> [Problem requirements] Return verbatim the line containing "Viewport: 1399px width, 713px" together with all lines that follow it in the records, and no other material.

══════════

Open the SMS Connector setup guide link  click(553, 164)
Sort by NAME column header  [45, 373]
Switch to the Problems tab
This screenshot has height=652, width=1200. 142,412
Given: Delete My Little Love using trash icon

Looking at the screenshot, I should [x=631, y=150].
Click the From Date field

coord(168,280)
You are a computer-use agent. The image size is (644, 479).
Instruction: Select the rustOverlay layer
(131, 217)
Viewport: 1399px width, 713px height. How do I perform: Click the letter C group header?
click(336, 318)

══════════

> [Answer section]
Viewport: 1399px width, 713px height. How do I perform: Click the letter C group header?
click(336, 318)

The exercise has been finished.